Why Are Relationships So Hard?

parenting self awareness May 05, 2021

Relationships, for better or worse, can be our best teachers.

If we are willing to be vulnerable and get curious we can learn so much. I have found myself countless times looking at the other person I am in relationship with (romantically, platonically, professionally) and easily identified their shortcomings, allowing myself to escape any responsibility and DENYING myself the chance to grow. 

This strategy was adaptive. I was insecure, didn’t know myself. Didn’t know how to love myself.  So I relied heavily on external validation, and it was never enough. It would never be enough, sadly a lesson it took me 40 years to learn. 
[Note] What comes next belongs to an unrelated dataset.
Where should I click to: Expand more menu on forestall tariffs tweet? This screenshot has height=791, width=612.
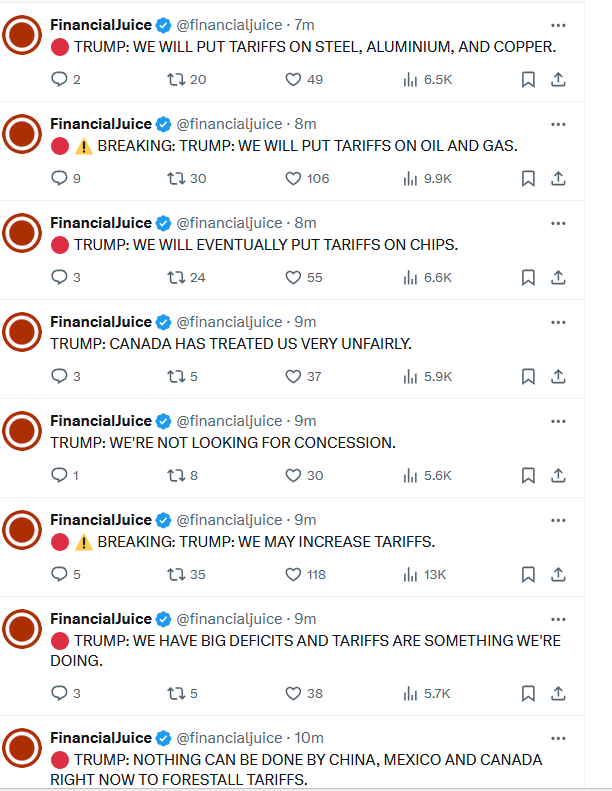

As children, we build our sense of self in relation to our world, our caregivers. Let’s just say I didn’t get what I needed to develop a strong self concept. 

 

That doesn’t mean it’s a lost cause though. 

 

I had to slow down, so I could observe my own patterns. See where the struggles were. 

I had to reduce my overall stress load so I could have the emotional bandwidth to tackle this beast of learning to love myself, which required letting my shame and insecurities bubble to the surface so I could transform them into my superpower of confident vulnerability.  


Here are some questions that guide my curiosity (I personally will reflect, meditate, or journal around these): 

  • What is this stirring up in me?

  • What is the lesson here for me to learn?

  • How can I see this situation/ person more compassionately?

  • What is the best resolution I can hope for? 

  • What do I need in this moment? 

And when I am blinded by my own emotion, I call a friend (or therapist) whose insight I trust and can talk it through with.